# New Ob 26rs Owner Needs New Name



## GoVols (Oct 7, 2005)

Closed the deal this afternoon with Customers First RV on a new 26RS Outback! Planning to take delivery either Wednesday or Thursday next week, which will let us do a quick turn-around and finish out the kids' spring break with a maiden voyage in the new OB.

I have been hanging around and posting since October(?) as "justlookin", and now that name just doesn't seem to fit! I have asked Vern to change my screen name to something more appropriate, short and descriptive. While thinking about what it should be, I noticed a posting of a fellow Outbacker from that state just to the south of us and got an idea.

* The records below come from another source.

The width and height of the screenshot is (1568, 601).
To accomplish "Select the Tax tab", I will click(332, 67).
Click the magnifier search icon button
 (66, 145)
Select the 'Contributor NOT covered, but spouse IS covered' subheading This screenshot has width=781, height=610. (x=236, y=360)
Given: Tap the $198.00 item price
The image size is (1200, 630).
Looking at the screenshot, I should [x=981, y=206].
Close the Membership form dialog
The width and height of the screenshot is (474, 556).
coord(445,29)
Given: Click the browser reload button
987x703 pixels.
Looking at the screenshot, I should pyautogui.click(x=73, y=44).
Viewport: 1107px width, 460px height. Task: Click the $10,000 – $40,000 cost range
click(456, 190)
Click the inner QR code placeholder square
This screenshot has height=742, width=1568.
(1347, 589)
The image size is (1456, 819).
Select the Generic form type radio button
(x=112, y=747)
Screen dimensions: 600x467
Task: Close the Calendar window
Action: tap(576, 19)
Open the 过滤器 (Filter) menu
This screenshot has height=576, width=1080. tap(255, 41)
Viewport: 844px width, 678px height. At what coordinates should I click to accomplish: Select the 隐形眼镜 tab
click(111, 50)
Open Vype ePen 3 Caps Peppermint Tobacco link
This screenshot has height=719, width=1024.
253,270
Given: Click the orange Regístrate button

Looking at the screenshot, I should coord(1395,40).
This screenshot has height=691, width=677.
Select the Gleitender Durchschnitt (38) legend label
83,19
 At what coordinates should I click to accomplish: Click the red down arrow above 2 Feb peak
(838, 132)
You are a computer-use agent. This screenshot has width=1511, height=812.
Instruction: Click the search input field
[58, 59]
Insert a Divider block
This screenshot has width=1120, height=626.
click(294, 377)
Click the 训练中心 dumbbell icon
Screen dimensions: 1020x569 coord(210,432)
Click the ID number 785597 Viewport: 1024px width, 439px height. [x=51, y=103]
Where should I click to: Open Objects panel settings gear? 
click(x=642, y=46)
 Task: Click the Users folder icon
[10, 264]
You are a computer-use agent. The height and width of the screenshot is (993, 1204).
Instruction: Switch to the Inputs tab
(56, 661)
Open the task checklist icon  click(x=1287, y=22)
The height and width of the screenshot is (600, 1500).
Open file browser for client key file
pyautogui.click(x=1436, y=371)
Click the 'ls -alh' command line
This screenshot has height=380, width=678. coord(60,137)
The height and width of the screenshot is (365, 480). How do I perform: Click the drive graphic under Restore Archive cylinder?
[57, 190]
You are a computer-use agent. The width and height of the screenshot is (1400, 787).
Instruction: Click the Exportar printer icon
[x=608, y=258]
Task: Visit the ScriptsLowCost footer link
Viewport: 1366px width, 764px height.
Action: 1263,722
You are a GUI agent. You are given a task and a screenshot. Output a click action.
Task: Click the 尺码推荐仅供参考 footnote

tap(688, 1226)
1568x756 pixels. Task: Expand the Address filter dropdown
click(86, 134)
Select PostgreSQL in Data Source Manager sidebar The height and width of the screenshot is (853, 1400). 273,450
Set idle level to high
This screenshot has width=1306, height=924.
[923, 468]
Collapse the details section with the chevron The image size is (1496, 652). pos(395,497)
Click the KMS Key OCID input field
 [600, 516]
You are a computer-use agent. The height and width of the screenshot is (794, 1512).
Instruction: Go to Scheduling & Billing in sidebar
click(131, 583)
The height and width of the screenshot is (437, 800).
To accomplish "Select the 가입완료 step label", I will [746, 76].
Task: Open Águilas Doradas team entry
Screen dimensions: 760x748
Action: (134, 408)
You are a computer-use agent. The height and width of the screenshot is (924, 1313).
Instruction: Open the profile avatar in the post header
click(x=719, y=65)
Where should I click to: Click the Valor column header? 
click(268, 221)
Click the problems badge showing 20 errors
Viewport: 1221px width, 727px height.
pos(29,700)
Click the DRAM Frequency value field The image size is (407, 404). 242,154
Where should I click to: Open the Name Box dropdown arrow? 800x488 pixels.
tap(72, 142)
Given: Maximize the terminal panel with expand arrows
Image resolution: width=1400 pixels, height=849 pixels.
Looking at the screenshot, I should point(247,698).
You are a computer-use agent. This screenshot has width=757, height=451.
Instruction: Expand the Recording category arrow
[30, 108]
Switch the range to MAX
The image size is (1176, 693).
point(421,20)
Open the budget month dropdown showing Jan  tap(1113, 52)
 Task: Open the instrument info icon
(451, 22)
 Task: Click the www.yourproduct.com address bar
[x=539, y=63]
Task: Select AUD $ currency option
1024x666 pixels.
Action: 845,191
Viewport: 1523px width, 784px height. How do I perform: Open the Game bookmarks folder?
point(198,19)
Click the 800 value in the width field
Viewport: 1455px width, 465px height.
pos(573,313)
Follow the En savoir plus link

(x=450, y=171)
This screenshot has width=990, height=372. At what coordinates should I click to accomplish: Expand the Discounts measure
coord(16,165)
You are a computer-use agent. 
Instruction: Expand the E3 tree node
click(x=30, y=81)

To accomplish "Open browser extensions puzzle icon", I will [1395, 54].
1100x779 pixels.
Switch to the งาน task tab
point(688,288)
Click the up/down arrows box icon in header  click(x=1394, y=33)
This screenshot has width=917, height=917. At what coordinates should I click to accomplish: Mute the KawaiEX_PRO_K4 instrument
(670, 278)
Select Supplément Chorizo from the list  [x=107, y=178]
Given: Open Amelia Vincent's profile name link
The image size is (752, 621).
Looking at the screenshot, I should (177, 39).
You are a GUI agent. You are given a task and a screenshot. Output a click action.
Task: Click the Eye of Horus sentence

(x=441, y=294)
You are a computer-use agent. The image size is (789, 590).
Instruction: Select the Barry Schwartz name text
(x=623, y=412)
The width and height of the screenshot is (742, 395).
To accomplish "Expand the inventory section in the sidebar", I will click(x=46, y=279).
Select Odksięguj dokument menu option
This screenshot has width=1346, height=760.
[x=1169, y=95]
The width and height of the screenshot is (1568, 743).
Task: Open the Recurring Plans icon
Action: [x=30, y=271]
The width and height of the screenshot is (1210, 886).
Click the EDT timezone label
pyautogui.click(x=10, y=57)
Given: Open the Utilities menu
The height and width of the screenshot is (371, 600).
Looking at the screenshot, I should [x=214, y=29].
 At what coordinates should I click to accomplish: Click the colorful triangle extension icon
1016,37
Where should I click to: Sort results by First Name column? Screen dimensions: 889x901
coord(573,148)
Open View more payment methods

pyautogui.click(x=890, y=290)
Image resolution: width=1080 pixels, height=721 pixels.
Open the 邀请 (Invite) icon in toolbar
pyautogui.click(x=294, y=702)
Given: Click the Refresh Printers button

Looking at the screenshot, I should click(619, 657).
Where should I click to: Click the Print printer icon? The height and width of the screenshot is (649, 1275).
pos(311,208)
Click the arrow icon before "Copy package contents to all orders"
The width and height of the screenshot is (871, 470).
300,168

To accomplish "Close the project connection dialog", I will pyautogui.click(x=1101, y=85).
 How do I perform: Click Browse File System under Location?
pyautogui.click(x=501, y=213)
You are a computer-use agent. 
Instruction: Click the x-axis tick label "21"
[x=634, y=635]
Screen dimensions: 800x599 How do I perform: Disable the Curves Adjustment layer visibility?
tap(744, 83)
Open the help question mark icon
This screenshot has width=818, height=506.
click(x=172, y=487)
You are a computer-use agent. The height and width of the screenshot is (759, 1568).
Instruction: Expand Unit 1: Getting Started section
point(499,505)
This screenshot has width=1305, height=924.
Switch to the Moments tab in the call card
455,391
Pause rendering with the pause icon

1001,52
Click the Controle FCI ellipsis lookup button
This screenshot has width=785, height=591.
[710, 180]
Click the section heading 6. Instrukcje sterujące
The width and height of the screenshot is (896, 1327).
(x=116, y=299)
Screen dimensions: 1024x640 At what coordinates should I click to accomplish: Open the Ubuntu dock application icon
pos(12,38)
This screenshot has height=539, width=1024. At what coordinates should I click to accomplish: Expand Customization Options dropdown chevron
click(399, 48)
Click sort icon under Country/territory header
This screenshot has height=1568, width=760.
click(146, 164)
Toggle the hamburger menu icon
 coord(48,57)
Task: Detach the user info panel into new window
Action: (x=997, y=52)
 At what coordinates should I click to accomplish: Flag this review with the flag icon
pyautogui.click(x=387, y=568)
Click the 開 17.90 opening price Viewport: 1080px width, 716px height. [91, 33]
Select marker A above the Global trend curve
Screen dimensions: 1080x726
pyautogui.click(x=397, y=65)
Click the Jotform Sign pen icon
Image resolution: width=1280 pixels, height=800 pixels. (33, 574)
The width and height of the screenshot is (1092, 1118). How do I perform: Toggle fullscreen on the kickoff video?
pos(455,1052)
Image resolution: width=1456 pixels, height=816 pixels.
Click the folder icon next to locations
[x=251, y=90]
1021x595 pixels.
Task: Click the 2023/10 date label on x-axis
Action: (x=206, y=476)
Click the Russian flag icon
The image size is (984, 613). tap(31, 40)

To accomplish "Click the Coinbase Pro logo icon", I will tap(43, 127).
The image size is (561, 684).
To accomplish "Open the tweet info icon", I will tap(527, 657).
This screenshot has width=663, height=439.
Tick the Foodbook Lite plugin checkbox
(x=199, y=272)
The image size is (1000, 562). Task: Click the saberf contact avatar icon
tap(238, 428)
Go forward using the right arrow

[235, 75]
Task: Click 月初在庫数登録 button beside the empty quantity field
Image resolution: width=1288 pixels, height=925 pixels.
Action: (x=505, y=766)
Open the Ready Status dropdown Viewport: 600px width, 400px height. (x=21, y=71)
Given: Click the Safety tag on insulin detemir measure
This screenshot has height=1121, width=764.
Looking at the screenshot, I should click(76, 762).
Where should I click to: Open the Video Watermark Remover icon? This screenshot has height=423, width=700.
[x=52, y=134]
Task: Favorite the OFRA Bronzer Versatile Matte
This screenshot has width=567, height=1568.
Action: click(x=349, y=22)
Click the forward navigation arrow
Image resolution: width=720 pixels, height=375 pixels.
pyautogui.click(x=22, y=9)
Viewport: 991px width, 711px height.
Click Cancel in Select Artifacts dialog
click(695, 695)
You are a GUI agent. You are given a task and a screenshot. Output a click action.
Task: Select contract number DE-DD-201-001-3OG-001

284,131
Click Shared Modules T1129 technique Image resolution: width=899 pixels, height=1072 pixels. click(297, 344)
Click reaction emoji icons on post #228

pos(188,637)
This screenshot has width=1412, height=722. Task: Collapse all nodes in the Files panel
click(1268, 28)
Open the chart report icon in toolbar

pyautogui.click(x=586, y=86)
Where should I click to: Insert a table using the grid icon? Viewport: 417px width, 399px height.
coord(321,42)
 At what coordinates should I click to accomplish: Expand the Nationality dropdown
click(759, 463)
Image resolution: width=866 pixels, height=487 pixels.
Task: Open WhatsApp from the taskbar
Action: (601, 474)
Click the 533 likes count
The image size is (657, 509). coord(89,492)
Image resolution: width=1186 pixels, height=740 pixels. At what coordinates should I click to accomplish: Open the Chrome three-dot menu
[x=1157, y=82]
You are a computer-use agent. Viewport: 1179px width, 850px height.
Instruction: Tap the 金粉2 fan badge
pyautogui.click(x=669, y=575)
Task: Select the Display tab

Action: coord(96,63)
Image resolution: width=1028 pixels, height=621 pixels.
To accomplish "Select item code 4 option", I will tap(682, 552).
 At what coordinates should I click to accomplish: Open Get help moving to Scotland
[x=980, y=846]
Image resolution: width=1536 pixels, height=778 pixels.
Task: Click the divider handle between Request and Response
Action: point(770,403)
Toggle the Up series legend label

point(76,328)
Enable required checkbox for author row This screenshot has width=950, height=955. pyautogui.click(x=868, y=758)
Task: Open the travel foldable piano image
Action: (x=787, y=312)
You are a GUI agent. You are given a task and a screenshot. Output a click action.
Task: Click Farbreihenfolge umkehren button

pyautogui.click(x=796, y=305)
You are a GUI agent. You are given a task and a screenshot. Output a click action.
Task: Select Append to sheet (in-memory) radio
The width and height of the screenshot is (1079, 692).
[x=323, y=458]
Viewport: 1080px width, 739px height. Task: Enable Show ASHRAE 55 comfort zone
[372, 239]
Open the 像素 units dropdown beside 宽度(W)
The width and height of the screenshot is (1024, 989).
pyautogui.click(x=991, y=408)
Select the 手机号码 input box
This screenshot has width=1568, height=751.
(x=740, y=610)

In the interest of "regional balance", I have settled on "GoVols"!


----------



## Castle Rock Outbackers (Jan 18, 2004)

Congrats on the 26 RS. We love ours.

Randy


----------



## old_tidefan (Nov 23, 2005)

justlookin said:


> Closed the deal this afternoon with Customers First RV on a new 26RS Outback! Planning to take delivery either Wednesday or Thursday next week, which will let us do a quick turn-around and finish out the kids' spring break with a maiden voyage in the new OB.
> 
> I have been hanging around and posting since October(?) as "justlookin", and now that name just doesn't seem to fit! I have asked Vern to change my screen name to something more appropriate, short and descriptive. While thinking about what it should be, I noticed a posting of a fellow Outbacker from that state just to the south of us and got an idea.
> 
> ...


Congrats on the new Outback.....RollTide is still available if you haven't settled on GoVols


----------



## 7heaven (Jun 4, 2005)

*Welcome*


----------



## wolfwood (Sep 19, 2005)

Congrats on looking & finding! Looks like you have a new OB, a new name, AND a new Avatar!!


----------



## HootBob (Apr 26, 2004)

Congrats on the 26RS from another 26'er

Don


----------



## NDJollyMon (Aug 22, 2003)

Congrats...

How about justlookingood?


----------



## Scrib (Jun 28, 2005)

Congratulations DoneLookin


----------



## ee4308 (Aug 23, 2005)

Hey Waslooking,

Congratulations on the new Outback deal. sunny I know you will be glad to make that maiden voyage. Let us know how it turns out.


----------



## LarryTheOutback (Jun 15, 2005)

Welcome to the 26RS family!


----------



## wolfwood (Sep 19, 2005)

NDJollyMon said:


> Congrats...
> 
> How about justlookingood?
> 
> ...


or just "lookingood" or "lookinup"

Tadger's full name is "Here'sLookinAtMe"...he'll share.


----------



## drobe5150 (Jan 21, 2005)

*congrats on the new 26rs*









now you're "donelookin"

darrel


----------



## campmg (Dec 24, 2005)

You got a nice Outback but you never stop looking


----------



## mjatalley (Feb 2, 2006)

Congrats and I must say you have good taste with your avatar.

Go Vols!!

Hope the Lady Vols can go all the way this year - will be rooting for them tomorrow.

Enjoy your new Outback.


----------



## mswalt (Sep 14, 2004)

Justlookin,

Congrats on your new Outback!

You can change your name to anything OTHER than TheDude!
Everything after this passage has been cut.